What is needed is an exact copy of the entries below, from the line that contains "This screenshot has width=1299, height=632." through the final line, both included, and nothing else.

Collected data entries
━━━━

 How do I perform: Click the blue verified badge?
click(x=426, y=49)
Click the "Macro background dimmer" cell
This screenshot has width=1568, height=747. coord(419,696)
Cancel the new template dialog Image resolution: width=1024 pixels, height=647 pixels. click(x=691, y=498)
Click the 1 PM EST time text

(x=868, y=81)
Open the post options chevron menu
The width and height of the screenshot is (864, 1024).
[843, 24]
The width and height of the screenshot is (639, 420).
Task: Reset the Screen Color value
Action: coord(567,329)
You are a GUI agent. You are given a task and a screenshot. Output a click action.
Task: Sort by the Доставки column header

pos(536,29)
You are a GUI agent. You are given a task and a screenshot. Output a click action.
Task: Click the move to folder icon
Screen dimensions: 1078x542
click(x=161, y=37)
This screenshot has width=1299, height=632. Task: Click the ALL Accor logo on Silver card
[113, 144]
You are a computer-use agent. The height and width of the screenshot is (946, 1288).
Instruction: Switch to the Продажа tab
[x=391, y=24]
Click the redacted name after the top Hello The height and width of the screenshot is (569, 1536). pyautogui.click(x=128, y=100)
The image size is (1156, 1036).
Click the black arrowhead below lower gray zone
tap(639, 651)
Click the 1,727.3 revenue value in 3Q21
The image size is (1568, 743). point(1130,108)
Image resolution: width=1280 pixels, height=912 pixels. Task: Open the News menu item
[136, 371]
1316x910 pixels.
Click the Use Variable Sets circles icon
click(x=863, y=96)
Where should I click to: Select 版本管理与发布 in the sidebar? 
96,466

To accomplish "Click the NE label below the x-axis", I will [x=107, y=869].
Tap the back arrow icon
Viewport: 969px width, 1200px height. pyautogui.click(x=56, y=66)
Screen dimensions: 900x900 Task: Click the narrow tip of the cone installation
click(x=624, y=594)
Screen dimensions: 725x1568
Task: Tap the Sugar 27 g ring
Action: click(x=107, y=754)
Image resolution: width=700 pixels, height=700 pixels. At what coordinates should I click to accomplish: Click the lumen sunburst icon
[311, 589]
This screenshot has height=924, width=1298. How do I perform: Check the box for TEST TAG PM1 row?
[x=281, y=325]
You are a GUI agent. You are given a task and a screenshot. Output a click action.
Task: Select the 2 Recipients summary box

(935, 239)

━━━━

> _EXERCISE RESPONSE_:
This screenshot has width=1299, height=632. Task: Click the ALL Accor logo on Silver card
[113, 144]
You are a computer-use agent. The height and width of the screenshot is (946, 1288).
Instruction: Switch to the Продажа tab
[x=391, y=24]
Click the redacted name after the top Hello The height and width of the screenshot is (569, 1536). pyautogui.click(x=128, y=100)
The image size is (1156, 1036).
Click the black arrowhead below lower gray zone
tap(639, 651)
Click the 1,727.3 revenue value in 3Q21
The image size is (1568, 743). point(1130,108)
Image resolution: width=1280 pixels, height=912 pixels. Task: Open the News menu item
[136, 371]
1316x910 pixels.
Click the Use Variable Sets circles icon
click(x=863, y=96)
Where should I click to: Select 版本管理与发布 in the sidebar? 
96,466

To accomplish "Click the NE label below the x-axis", I will [x=107, y=869].
Tap the back arrow icon
Viewport: 969px width, 1200px height. pyautogui.click(x=56, y=66)
Screen dimensions: 900x900 Task: Click the narrow tip of the cone installation
click(x=624, y=594)
Screen dimensions: 725x1568
Task: Tap the Sugar 27 g ring
Action: click(x=107, y=754)
Image resolution: width=700 pixels, height=700 pixels. At what coordinates should I click to accomplish: Click the lumen sunburst icon
[311, 589]
This screenshot has height=924, width=1298. How do I perform: Check the box for TEST TAG PM1 row?
[x=281, y=325]
You are a GUI agent. You are given a task and a screenshot. Output a click action.
Task: Select the 2 Recipients summary box

(935, 239)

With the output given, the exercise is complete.